The top-level command runs all three stages in sequence:

Terminal window
dbsprout train --db postgresql://localhost/myapp --sample-rows 1000 --epochs 3 --output .dbsprout
OptionDescriptionDefault
--dbLive database URL to sample (env: DBSPROUT_TARGET_DB)
--sample-rowsRows to sample (≥ 1)1000
--epochsTraining epochs
--output, -oBase directory for artifacts.dbsprout
--seedSampling seed0
--no-pii-redactionDisable PII redaction before serializationfalse
--quietSuppress progress outputfalse

Run a single stage when you need finer control:

Terminal window
# 1. Stratified sample from a live DB into Parquet
dbsprout train extract --db postgresql://localhost/myapp --sample-rows 1000
# 2. Serialize Parquet samples into GReaT-style JSONL
dbsprout train serialize
# 3. Fine-tune a QLoRA adapter on the serialized corpus
dbsprout train run --epochs 3
  • CUDA path uses Unsloth; Apple Silicon uses MLX (auto-detected).
  • Output includes a merged GGUF (Q4_K_M) adapter usable by the spec engine.

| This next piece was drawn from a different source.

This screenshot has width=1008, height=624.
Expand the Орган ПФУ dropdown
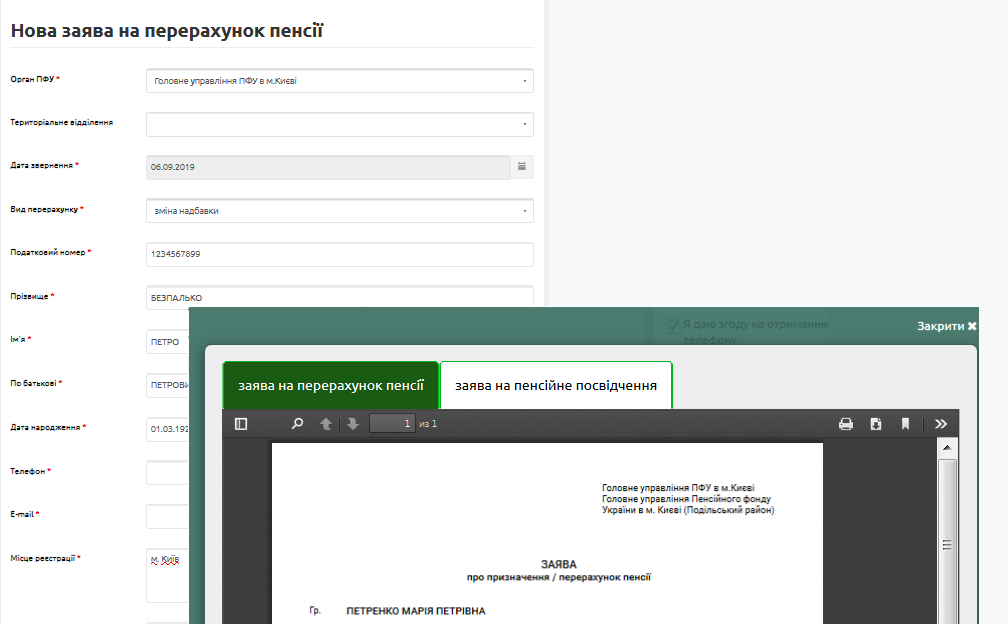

PII values are redacted before serialization by default. Pass --no-pii-redaction only for non-sensitive data. Differential-privacy SGD (Opacus) is available on the CUDA backend; the pipeline summary reports the achieved (epsilon, delta).

Terminal window
dbsprout generate --engine spec --lora ./.dbsprout/adapter.gguf

Adapters hot-swap without restarting — see Data Generation.